*Exercise description*.
Substitute "Choose" for every "Select" in the lines starting at the line that contains "Select 系统 under 补货设置 filters" and ending at the last line, and reproduce only those lines with everything else unchanged.

** Begin Given records **

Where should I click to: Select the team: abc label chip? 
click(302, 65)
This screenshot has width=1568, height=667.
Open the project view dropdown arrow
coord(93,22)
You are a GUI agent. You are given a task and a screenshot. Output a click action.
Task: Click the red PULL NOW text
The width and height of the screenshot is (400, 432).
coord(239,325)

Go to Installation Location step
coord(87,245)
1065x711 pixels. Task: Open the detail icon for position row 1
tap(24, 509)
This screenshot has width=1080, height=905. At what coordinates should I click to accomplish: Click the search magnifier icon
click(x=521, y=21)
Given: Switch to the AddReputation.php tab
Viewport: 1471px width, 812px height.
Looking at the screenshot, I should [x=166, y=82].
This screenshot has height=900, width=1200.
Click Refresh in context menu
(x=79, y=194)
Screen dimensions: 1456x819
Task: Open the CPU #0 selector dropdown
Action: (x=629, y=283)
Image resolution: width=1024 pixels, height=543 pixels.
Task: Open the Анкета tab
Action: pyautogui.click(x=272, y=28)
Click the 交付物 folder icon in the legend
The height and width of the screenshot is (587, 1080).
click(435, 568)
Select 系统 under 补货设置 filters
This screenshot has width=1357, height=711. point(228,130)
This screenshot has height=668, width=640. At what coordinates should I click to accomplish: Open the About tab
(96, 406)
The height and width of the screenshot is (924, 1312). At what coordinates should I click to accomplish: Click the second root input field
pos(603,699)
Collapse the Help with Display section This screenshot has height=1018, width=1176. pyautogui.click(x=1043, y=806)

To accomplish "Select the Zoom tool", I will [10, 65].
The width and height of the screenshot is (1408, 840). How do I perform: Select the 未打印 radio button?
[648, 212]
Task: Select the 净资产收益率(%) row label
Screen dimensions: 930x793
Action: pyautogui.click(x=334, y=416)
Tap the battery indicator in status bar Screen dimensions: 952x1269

** End Given records **

*Response*.
Choose 系统 under 补货设置 filters
This screenshot has width=1357, height=711. point(228,130)
This screenshot has height=668, width=640. At what coordinates should I click to accomplish: Open the About tab
(96, 406)
The height and width of the screenshot is (924, 1312). At what coordinates should I click to accomplish: Click the second root input field
pos(603,699)
Collapse the Help with Display section This screenshot has height=1018, width=1176. pyautogui.click(x=1043, y=806)

To accomplish "Choose the Zoom tool", I will [10, 65].
The width and height of the screenshot is (1408, 840). How do I perform: Choose the 未打印 radio button?
[648, 212]
Task: Choose the 净资产收益率(%) row label
Screen dimensions: 930x793
Action: pyautogui.click(x=334, y=416)
Tap the battery indicator in status bar Screen dimensions: 952x1269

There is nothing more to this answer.